Figure 4: Button Layout of HF100H+ (MinXray, Inc., 2012)

References

Digital Radiography, Radiology. (2016, September 6). Understanding Radiology Exposure Indicators. Retrieved from Carestream: https://www.carestream.com/blog/2016/09/06/understanding-radiology-exposure- indicators/

ETHW. (2015, September 15). Field XRays. Retrieved from ETHW: https://ethw.org/Field_X- Rays

Jorgensen, T. J. (2017). How Marie Curie Brought X-ray Machines to the Battlefield. Smithsonian Magazine.

Luk, S. Y. (2016). The Mobile X-Ray Machine. Hong Kong Medical Journal.
MINXRAY. (2012, March). MINXRAY HF100H+. Retrieved from HF100H+ Service Manual: https://www.minxray.com/wp-content/uploads/2015/09/HF100H-service-Ver1.2-

Webridged.pdf
MINXRAY. (n.d.). About Us.

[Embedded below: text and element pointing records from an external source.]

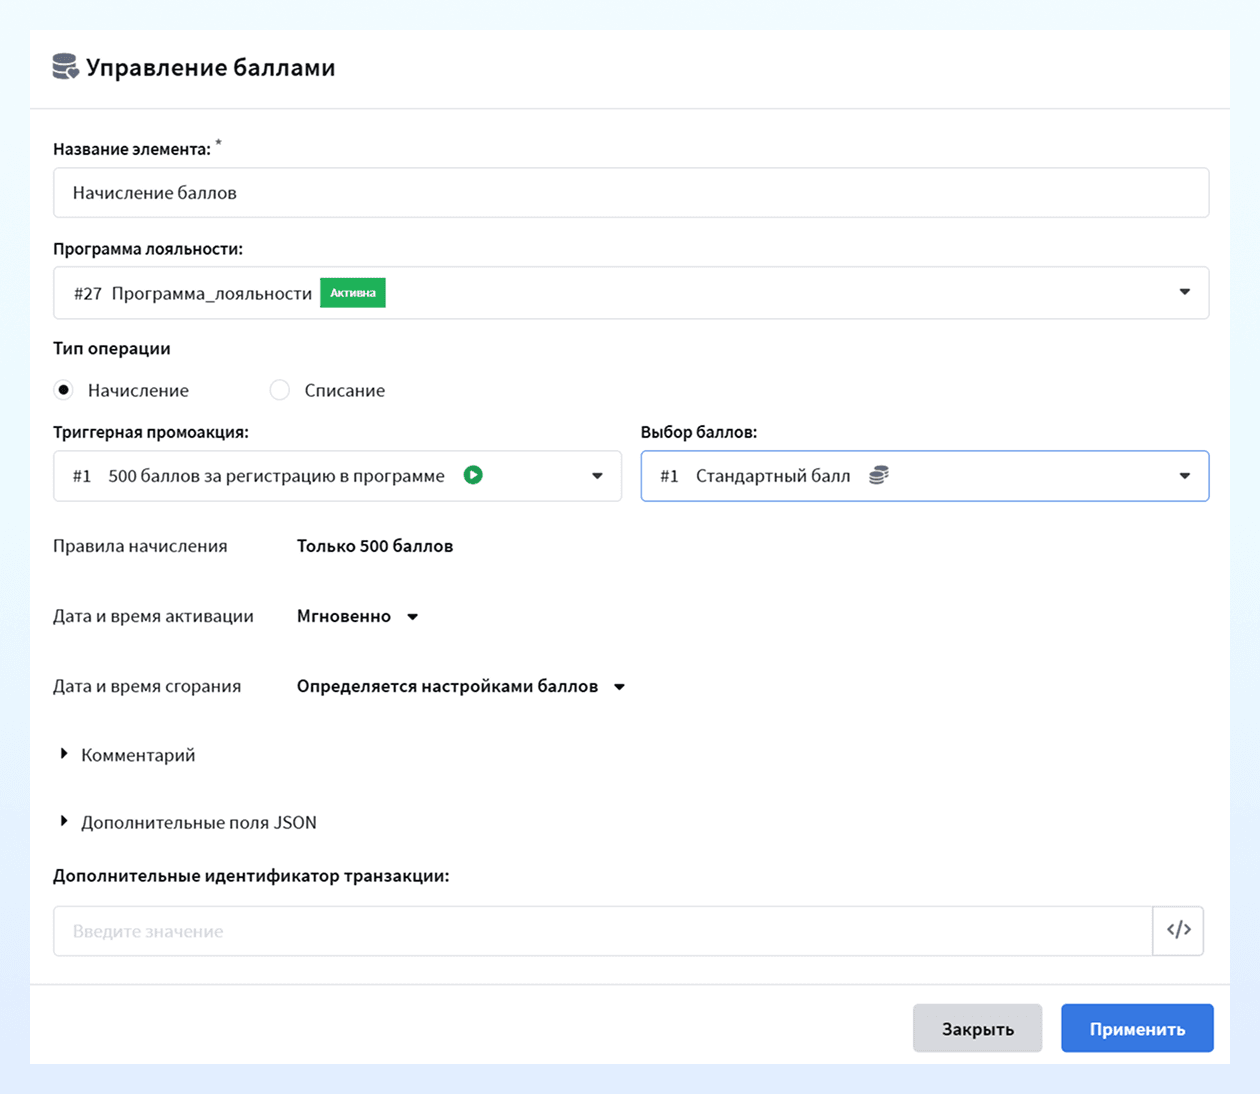The image size is (1260, 1094).
Task: Click the Только 500 баллов rule text
Action: pyautogui.click(x=375, y=546)
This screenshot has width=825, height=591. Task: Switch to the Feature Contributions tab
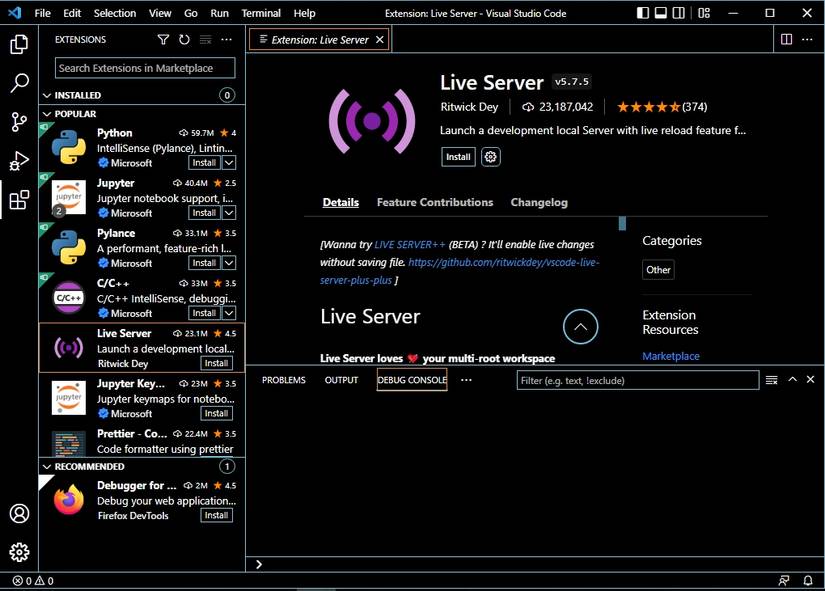[434, 202]
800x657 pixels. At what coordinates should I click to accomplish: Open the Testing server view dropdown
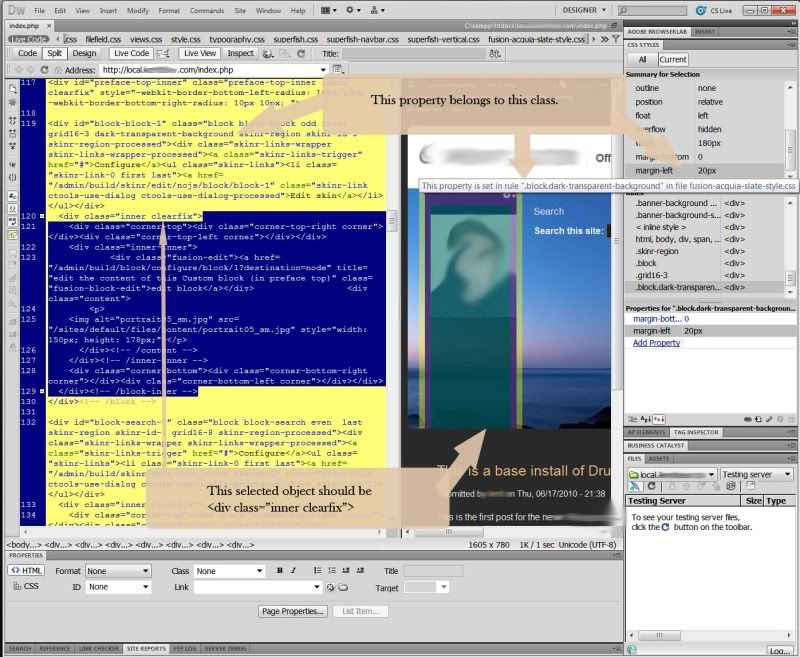point(755,474)
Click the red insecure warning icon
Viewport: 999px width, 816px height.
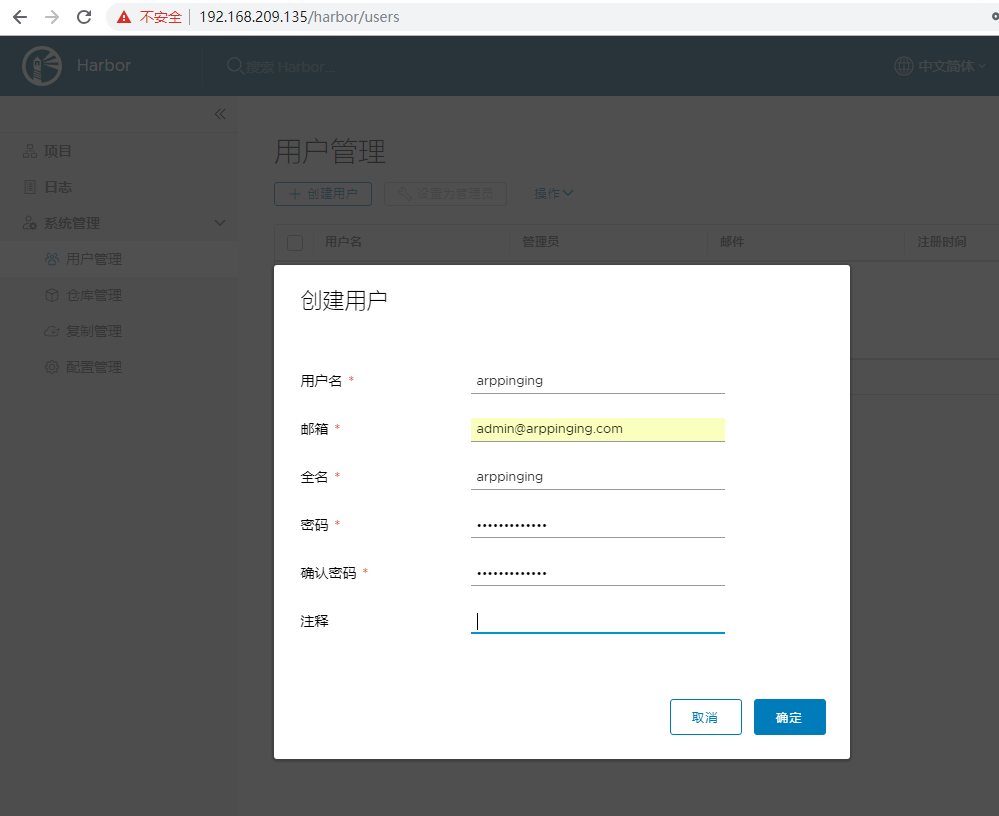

Retrieved from MINXRAY: https://www.minxray.com/about/ MinXray, Inc. (2012, March). 

MinXray HF100H+ Service Manual. Retrieved from MinXray HF100H+: https://www.minxray.com/wp-content/uploads/2015/09/HF100H-service-Ver1.2-Webridged.pdf

NDT Resource Center. (n.d.). History of Radiography. Retrieved from NDT Resource Center: https://www.nde- ed.org/EducationResources/CommunityCollege/Radiography/Introduction/history.htm

Reflection

When writing this technical description, I had originally thought it’d be a much more complicated assignment than it turned out to be. The idea of writing about a portable x-ray machine had come to me during a doctor’s visit for my hand where they had developed a quick image using a portable x-ray. Through all my other doctors’ appointments, I had spent lots of time waiting for a radiologist or lab technician to take a full x-ray of whatever body part I needed checked out. I realized how much radiology has developed and thought, “well, what a perfect item to describe for my assignment.”

I began looking into the history of portable x-rays, learning that they had actually first been invented in World War I for wounded soldiers by Marie Curie. She is remembered for her research on radioactivity but seldomly acknowledged for her creation of the first portable x-ray. Since the development of the portable x-ray is crucial to the understanding of the product we have now, I found it important to include a general history of the portable x-rays as a whole as well as the history of the MinXray HF100H+ specifically.

I started off by forming an outline of how I was going to lay out the description, thinking that the assignment would’ve lacked some important information if I didn’t explain the entire makeup of the x-ray. As I began to write the paper, however, I realized that much of the information that I was going to originally place into separate sections is easily fit into one or two sections that can explain the overall function of the machine. Writing the description almost came naturally; words just flew onto the page as I worked. Since I have always felt as though I am a technical thinker, I generally enjoyed this assignment and researching a device that I’ve encountered many times throughout my life.

This assignment also allowed me to tap into my inner creativity when deciding between the usage of imagery or verbal descriptions of certain parts of the machine. I was able to explain the history and structure of the device without bias by using solely informational resources and diction. The peer review that we had done also opened my eyes to other possibilities for the layout and depth of the description, allowing me to rearrange and change certain aspects of my assignment to benefit the reader. Looking at my peers’ descriptions, I was able to acknowledge the effect that using an image or diagram can have on the reader, as opposed to strictly using verbal communication. They do say, “An image is worth a thousand words.”

Due to the fact that I had never written a technical description in the past, this assignment opened up a whole new field of writing that I hadn’t encountered before. Considering I plan on hopefully pursuing research in biomedical engineering, technical writing will soon become a huge part of my life and this assignment has allowed me to explore the different paths I could follow when I do so.